## Exercise passage
===

Planned Parenthood of Utah sues to block state’s abortion ban

Planned Parenthood Association of Utah filed a lawsuit Saturday seeking to block the state’s ban on abortion, which came into effect after the Supreme Court’s decision to overturn Roe v. Wade.

Utah has outlawed abortion, with exceptions in cases of rape, incest and to save the life of the woman, becoming one of eight states to have an abortion ban take effect Friday after the court rescinded the constitutional right to an abortion. Several more bans are expected to take effect in the coming days and weeks.

The lawsuit in Utah argues that the state’s ban violates several provisions in the state constitution, including the right to determine family composition and the right to equality between the sexes.

Planned Parenthood Association of Utah, which said it provides health care to about 46,000 people each year at eight health centers, is also seeking a temporary restraining order and preliminary injunctive relief to stop the ban from being implemented.

“In one terrible moment, Roe v. Wade was overturned, and Utahns’ power to control their own bodies, lives and personal medical decisions was threatened,” Karrie Galloway, president and CEO of Planned Parenthood Association of Utah, said in a statement.

Under the ban, abortions are allowed in cases of rape or incest, to avert the death of or “serious risk” of impairment of a bodily function to a pregnant woman or if two doctors determine the fetus has a “uniformly lethal” defect.

In the lawsuit, which was filed in the 3rd Judicial District Court for Salt Lake County, Planned Parenthood said that it had to stop performing abortions immediately after the ban went into effect and that it would have to cancel 55 abortion appointments scheduled for next week unless temporary relief was granted.

The organization said that forced pregnancy would have a “dramatic, negative” effect on families’ financial stability and that in 2021, 45% of its abortion patients reported earning less than 130% of the federal poverty level.

The defendants include Utah’s attorney general, Sean Reyes, and governor, Spencer Cox. Cox said in a statement Friday that he “wholeheartedly” supported the Supreme Court’s decision.

The attorney general’s office declined to comment, and the governor’s office did not immediately respond to a request for comment on the lawsuit, which also claimed that the ban violates Utah’s constitutional protections to privacy, bodily integrity, involuntary servitude and religious freedom.

===

## Data extract
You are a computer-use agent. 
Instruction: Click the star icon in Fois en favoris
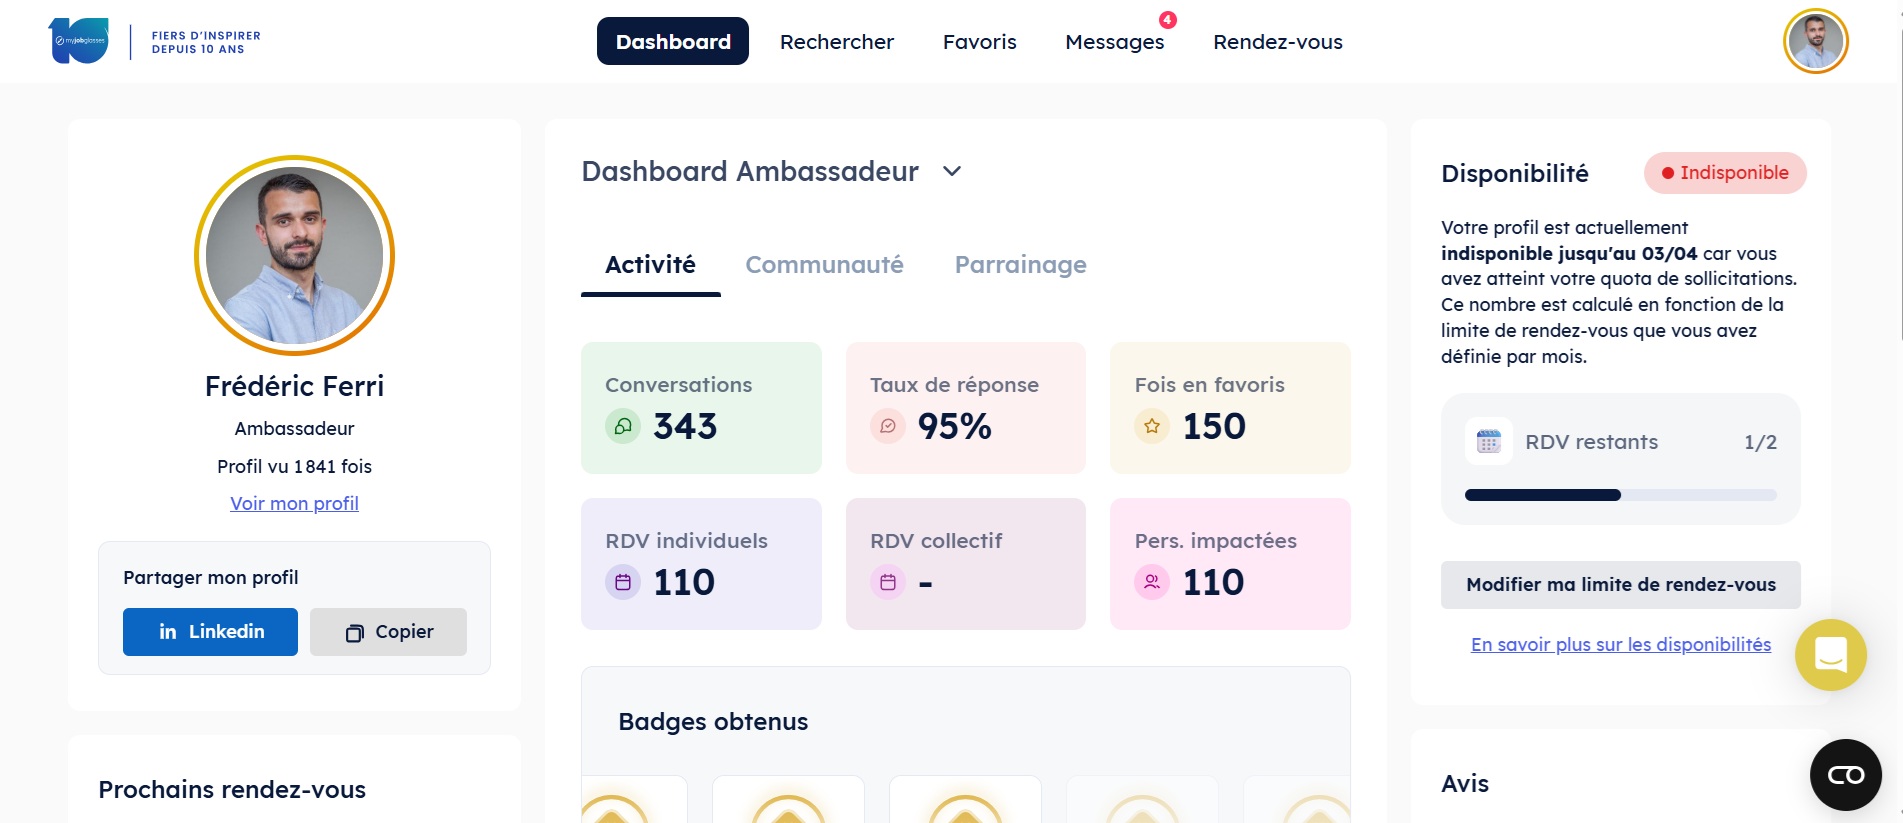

===

## What is being asked
In the article about the Utah abortion-ban lawsuit, rewrite the passage starting at "In the lawsuit, which" and ending at "relief was granted.", changing "cancel" to "postpone".

## Exercise result
In the lawsuit, which was filed in the 3rd Judicial District Court for Salt Lake County, Planned Parenthood said that it had to stop performing abortions immediately after the ban went into effect and that it would have to postpone 55 abortion appointments scheduled for next week unless temporary relief was granted.